映画「THE FIRST SLAM DUNK」を観た。
俺たちのスラムダンク。多くの人がそう感じている王道少年マンガ。
長年の時を経て、新しく公開された映画は、以前と違う声優やテーマ曲にネットは大荒れだった。それだけ過去に放送されたテレビアニメが愛されていたという証なのだろう。
僕の目に入った中で一番強烈だったのは「何もしなくていい」とだけ書かれたTwitter。どこの誰の呟きかも分からないけれど、アニメ版との違いを嘆いていた。
「何もしなくていい」ならアマプラでも観てればいいのに、と思った。


新しいことをすると必ず反対意見があがる。良い悪いに関わらず、ある一定数、必ず存在する。それが多くの人に愛されたものだったのならなおさらだろう。

僕も新店舗移転するときに少なからず感じた。
スラムダンクと比べたらそれこそ苦情が寄せられそうだが「前のままでいいのに」という低気圧みたいな圧を感じた。頭がズキズキするやつ。

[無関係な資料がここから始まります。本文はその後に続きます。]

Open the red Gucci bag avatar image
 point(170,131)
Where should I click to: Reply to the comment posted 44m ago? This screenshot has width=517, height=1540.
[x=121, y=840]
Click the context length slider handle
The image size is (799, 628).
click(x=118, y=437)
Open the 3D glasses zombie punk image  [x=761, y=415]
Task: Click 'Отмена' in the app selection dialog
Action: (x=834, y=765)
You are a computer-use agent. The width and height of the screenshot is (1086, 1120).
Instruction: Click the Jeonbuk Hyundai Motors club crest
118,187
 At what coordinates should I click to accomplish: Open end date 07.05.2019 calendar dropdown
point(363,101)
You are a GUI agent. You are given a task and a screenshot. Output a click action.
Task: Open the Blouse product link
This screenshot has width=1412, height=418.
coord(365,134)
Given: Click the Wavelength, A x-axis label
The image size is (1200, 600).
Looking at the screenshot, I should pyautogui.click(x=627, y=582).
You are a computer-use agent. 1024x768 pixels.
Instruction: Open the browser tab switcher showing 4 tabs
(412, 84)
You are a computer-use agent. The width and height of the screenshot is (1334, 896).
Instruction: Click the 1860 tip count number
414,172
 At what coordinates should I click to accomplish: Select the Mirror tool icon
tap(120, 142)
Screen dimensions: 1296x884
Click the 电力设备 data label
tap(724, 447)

映画の評価や考察は、専門家やマニア、ライターさんにお任せしよう。
これは僕個人の勝手な想像。もはや妄想。
原作者の井上雄彦氏は、スラムダンクの過去に放送されていたアニメに対し敬意や感謝はありつつも、何か納得できない点やモヤモヤを抱えていたのではないか。「自分ならこうするのに」という、自分の守りたい世界観があったとしたら。

映画化の話は何度も企画にあがったが、井上氏自身が断っていたそうだ。しかし何度目かの提案を受け、心が動かされた彼は遂にその話を受ける。最初はまさか監督まですることになるとは思っていなかったが、結局のところ、監督・脚本まで務める。
映像の中の世界観を作り上げたのだ。

根本的にアニメ技術の向上や、予算、製作時間のかけ方も違うだろうし、また当時のカッコいいものと、今のカッコいいものも変わっていて当然である。
10FEETなんてアニメ放送時には存在しなかったのだから、それを当時と揃える必要なんて無いのだ。今の時代のスラムダンク。
それを「公式だ」と示すのに彼が監督する以外の適任者がいるだろうか。
覚悟、を感じた。
多分その覚悟は多くの人に伝わったし、胸を打った。


ファンチャーナに置き換えると、井上氏は僕という事になる。(誰が誰に例えとんねんというツッコミは承知しております。)
僕が立てた道筋が、そのまま柱となるのだ。
人気だった旧店舗を閉めて、新しい挑戦である新店舗JAMビルを創る。

残すものと、そうでないものをシビアに検討した。特にモーニングメニューに関しては、人気が高かっただけに「残さない決断」をするのに経営面からみてかなりの精査を必要とした。
「残すもの」これは、僕たち夫婦が必ずお客様の目の前に立つこと。
お店が大きくなると、社長は経営に専念して現場は信頼できるスタッフに任せるという方法もありますが、スタッフは増えてもお客様との距離感は常に意識するのが僕らのやり方。
1杯ずつサイフォンコーヒーを淹れ、「ありがとうございます」と笑顔でお釣りを渡す。


映画「THE FIRST SLAM DUNK」は今も大ヒット中で興行収入を伸ばしている。
結果が出ている。
すげーなと、羨望の目で見ている場合ではない。
僕とJAMビルもそうあらねばならないのだ。理想ばかり語っても仕方がない。
今日もまた1杯のコーヒーに魂を込めるのみ。